To glimpse how the strengths and weaknesses of AI will play out in the real-world, below is a brief description of the current state of the art across a variety of intelligent tasks.

Machine learning applications

Speech Recognition

Ever since digital computers were invented, linguists and computer scientists have sought to use them to recognize speech and text. Known as natural language processing, or NLP, the field once focused on hardwiring syntax and grammar into code. However, over the past several decades machine learning has largely surpassed rule-based systems, thanks to everything from support vector machines to hidden markov models to, most recently, deep learning. Apple’s Siri, Amazon’s Alexa, and Google’s Duplex all rely heavily on deep learning to recognize speech or text, and represent the cutting-edge of the field.

[audio file for google’s duplex here?]

The specific deep learning algorithms at play have varied somewhat. Recurrent neural networks powered many of the initial deep learning breakthroughs, while hierarchical attention networks are responsible for more recent ones. What they all share in common though is that the higher levels of a deep learning network effectively learn grammar and syntax on their own. In fact, when several leading researchers recently set a deep learning algorithm loose on Amazon reviews, they were surprised to learn that the algorithm had not only taught itself grammar and syntax, but a sentiment classifier too.

Yet for all the success of deep learning at speech recognition, key limitations remain. The most important is that because deep neural networks only ever build probabilistic models, they don’t understand language in the way humans do; they can recognize that the sequence of letters k-i-n-g and q-u-e-e-n are statistically related, but they have no innate understanding of what either word means, much less the broader concepts of royalty and gender.
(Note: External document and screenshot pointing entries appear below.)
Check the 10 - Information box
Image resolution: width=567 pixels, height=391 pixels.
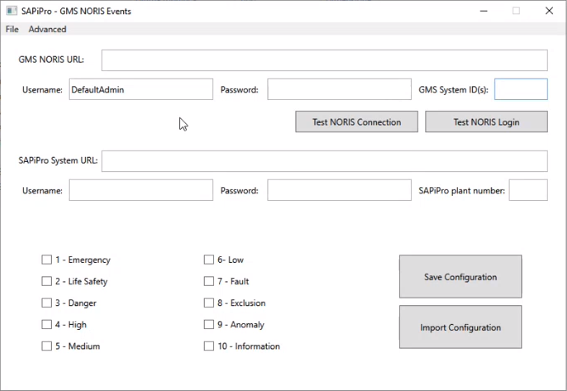point(209,346)
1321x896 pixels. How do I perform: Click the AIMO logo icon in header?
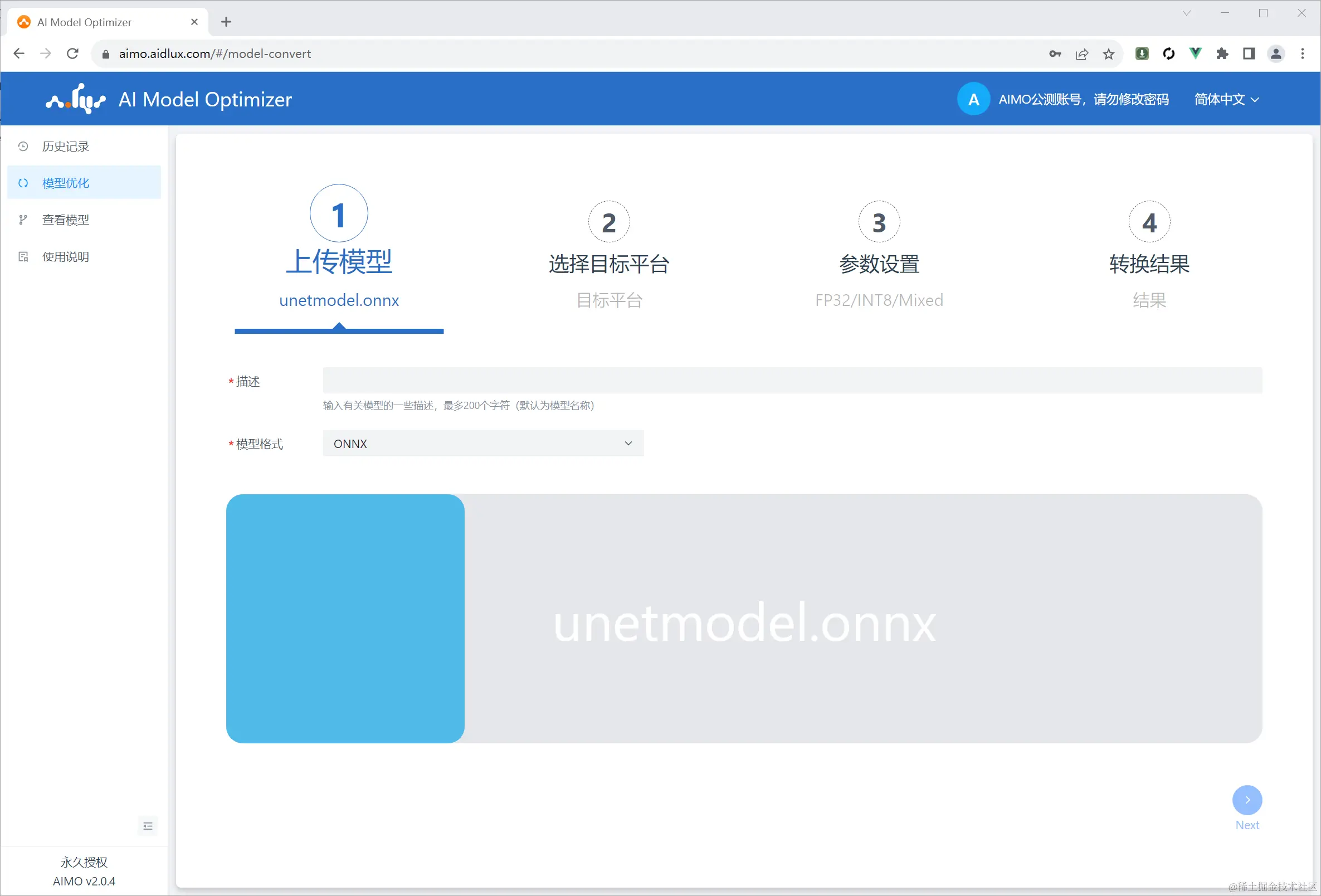click(76, 99)
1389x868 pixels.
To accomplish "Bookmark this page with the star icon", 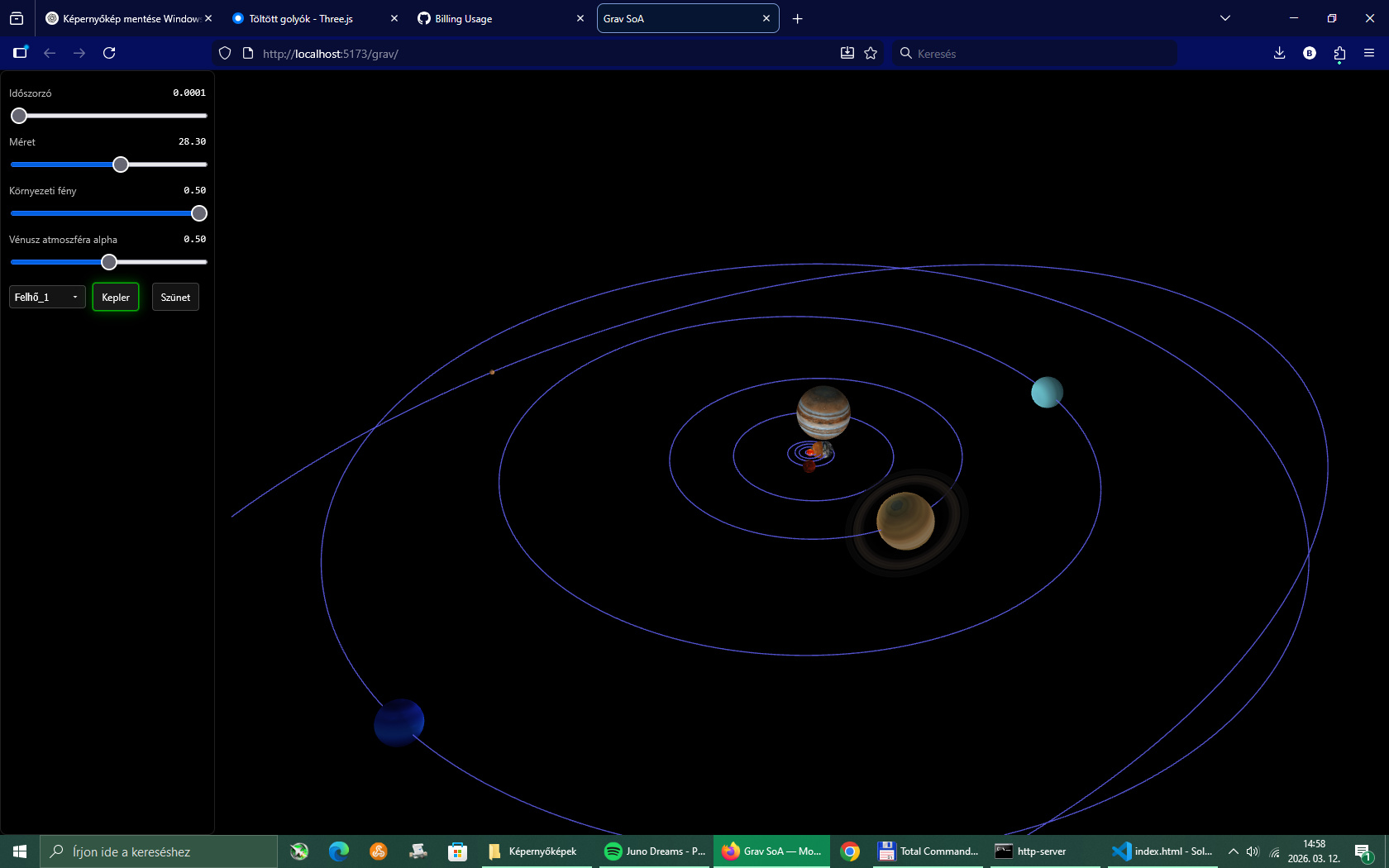I will (x=871, y=53).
As a result, there is likely to be a ceiling to how intelligent speech recognition systems based on deep learning and other probabilistic models can ever be. If we ever build an AI like the one in the movie Her, it will almost certainly take a breakthrough well beyond what a deep neural network can deliver.

Image Recognition

When Rosenblatt first implemented his neural network in 1958, he initially set it loose on images of dogs and cats. A.I. researchers have been focused on tackling image recognition ever since. By necessity, much of that time was spent devising algorithms that could detect pre-specified shapes in an image, like edges and polyhedrons, using the limited processing power of early computers. Thanks to modern hardware, however, the field of computer vision is now dominated by deep learning instead. When a Tesla drives safely in autopilot mode, or when Google’s new augmented-reality microscope detects cancer in real-time, it’s because of a deep learning algorithm.
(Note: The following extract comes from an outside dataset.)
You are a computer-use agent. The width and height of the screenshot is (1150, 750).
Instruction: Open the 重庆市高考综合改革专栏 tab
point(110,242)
Convolutional neural networks, or CNNs, are the variant of deep learning most responsible for recent advances in computer vision. Developed by Yann LeCun and others, CNNs don’t try to understand an entire image all at once, but instead scan it in localized regions, much the way a visual cortex does. LeCun’s early CNNs were used to recognize handwritten numbers, but today the most advanced CNNs, such as capsule networks, can recognize complex three-dimensional objects from multiple angles, even those not represented in training data. Meanwhile, generative adversarial networks, the algorithm behind “deep fake” videos, typically use CNNs not to recognize specific objects in an image, but instead to generate them.